▶ **What you are asked to do**
Each line of the records below that contains "ovládání" needs to be copied.
- - -
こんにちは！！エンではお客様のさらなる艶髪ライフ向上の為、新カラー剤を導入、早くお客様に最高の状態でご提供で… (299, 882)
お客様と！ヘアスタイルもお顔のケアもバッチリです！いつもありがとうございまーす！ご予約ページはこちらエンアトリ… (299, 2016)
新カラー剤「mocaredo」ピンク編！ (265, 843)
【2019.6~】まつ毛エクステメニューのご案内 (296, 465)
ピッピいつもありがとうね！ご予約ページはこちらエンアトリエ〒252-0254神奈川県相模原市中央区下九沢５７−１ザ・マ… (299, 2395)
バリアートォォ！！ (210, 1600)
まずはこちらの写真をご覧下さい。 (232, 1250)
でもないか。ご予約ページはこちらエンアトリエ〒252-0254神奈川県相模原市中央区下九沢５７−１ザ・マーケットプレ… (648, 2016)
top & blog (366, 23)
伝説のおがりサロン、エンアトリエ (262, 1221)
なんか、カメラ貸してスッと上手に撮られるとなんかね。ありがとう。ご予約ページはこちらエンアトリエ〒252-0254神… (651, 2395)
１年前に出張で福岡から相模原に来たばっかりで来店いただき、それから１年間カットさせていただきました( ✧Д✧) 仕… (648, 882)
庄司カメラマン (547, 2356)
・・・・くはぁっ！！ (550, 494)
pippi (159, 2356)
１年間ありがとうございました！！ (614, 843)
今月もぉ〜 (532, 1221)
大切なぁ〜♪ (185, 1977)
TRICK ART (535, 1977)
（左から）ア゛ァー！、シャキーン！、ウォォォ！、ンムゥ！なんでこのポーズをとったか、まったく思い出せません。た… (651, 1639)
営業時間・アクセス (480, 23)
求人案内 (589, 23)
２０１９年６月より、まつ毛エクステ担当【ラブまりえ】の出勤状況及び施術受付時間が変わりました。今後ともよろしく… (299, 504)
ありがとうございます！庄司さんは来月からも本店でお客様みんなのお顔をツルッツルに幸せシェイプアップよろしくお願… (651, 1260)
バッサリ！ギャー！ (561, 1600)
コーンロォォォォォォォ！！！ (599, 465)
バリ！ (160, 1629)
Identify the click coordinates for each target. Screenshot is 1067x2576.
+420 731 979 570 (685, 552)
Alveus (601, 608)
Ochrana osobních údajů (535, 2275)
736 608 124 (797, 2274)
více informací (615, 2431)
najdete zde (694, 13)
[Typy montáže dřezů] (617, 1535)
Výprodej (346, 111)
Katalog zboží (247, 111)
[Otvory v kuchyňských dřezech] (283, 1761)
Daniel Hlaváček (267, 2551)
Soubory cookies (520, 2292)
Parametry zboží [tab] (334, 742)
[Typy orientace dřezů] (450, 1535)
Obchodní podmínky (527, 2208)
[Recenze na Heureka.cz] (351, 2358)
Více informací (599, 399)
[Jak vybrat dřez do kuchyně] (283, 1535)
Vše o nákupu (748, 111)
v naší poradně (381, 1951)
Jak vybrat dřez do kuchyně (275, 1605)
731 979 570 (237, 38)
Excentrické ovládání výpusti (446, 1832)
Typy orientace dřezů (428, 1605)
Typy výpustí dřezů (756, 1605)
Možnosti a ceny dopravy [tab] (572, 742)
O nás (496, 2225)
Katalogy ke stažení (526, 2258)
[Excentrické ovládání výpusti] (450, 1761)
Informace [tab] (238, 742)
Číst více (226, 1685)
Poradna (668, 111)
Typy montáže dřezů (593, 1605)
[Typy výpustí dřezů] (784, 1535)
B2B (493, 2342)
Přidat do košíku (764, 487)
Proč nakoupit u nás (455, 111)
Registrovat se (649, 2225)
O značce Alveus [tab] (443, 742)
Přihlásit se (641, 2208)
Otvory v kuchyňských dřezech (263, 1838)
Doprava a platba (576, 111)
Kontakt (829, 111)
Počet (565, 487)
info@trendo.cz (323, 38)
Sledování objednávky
- - -
▶ **Answer to this task**
Excentrické ovládání výpusti (446, 1832)
[Excentrické ovládání výpusti] (450, 1761)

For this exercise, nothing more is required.